[TASK INPUT Boundary: Start]
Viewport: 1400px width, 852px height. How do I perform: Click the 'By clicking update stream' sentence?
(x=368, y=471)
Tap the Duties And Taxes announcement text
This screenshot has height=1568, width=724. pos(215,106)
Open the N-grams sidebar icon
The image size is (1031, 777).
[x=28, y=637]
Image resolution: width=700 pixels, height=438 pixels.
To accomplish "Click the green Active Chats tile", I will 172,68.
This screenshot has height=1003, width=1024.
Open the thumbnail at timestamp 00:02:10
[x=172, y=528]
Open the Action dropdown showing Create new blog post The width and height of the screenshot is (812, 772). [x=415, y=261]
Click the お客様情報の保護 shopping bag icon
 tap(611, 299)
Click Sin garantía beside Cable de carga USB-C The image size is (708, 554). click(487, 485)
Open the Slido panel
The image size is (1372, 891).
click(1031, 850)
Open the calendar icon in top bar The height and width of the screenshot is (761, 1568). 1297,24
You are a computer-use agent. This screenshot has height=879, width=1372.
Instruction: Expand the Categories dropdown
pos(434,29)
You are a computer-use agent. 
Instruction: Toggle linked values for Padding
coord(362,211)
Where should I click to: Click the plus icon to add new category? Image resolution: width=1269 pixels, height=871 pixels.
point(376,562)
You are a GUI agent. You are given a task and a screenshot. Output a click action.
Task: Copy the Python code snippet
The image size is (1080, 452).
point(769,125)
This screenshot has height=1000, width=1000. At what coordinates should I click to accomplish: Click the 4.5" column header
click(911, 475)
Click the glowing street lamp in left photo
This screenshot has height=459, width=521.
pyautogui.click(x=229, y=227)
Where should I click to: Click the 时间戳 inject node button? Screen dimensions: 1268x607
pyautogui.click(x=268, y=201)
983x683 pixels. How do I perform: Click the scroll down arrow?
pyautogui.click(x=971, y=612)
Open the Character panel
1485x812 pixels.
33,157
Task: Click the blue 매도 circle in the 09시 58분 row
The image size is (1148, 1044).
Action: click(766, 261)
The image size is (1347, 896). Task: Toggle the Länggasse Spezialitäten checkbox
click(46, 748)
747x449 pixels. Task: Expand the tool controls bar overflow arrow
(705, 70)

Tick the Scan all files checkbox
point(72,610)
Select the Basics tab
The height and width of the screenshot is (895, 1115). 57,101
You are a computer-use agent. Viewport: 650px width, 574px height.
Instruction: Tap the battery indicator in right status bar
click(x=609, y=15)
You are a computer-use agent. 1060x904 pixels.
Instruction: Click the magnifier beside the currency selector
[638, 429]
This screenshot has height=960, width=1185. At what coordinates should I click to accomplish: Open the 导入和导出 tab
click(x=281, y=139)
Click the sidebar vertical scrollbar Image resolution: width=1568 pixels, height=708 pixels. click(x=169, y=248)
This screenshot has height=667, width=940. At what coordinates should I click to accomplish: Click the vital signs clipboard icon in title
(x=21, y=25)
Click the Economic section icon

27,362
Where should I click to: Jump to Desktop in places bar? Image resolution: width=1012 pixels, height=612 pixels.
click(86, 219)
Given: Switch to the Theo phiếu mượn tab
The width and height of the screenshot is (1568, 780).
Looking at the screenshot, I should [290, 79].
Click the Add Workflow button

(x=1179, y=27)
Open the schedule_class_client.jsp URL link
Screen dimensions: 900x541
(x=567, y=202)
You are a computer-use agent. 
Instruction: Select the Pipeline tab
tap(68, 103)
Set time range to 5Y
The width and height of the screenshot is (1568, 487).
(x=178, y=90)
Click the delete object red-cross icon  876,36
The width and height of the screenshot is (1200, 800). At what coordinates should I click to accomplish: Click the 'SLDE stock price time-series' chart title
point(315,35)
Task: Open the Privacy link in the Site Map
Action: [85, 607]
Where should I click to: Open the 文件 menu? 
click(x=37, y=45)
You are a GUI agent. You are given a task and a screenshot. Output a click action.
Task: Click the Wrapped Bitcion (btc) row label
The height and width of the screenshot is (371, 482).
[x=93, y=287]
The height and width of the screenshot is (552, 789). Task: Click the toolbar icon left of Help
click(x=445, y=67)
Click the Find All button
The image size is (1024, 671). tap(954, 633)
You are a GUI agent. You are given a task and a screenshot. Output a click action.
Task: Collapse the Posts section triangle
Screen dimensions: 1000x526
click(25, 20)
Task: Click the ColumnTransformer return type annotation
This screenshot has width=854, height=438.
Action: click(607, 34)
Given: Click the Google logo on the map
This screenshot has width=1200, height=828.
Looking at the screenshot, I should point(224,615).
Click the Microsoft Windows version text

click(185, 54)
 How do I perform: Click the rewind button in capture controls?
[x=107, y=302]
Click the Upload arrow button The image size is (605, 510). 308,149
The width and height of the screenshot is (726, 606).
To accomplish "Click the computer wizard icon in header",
[TASK INPUT Boundary: End]
Each line above that includes "sidebar" should be shown.

§ TASK RESULT:
Open the N-grams sidebar icon
Click the sidebar vertical scrollbar Image resolution: width=1568 pixels, height=708 pixels. click(x=169, y=248)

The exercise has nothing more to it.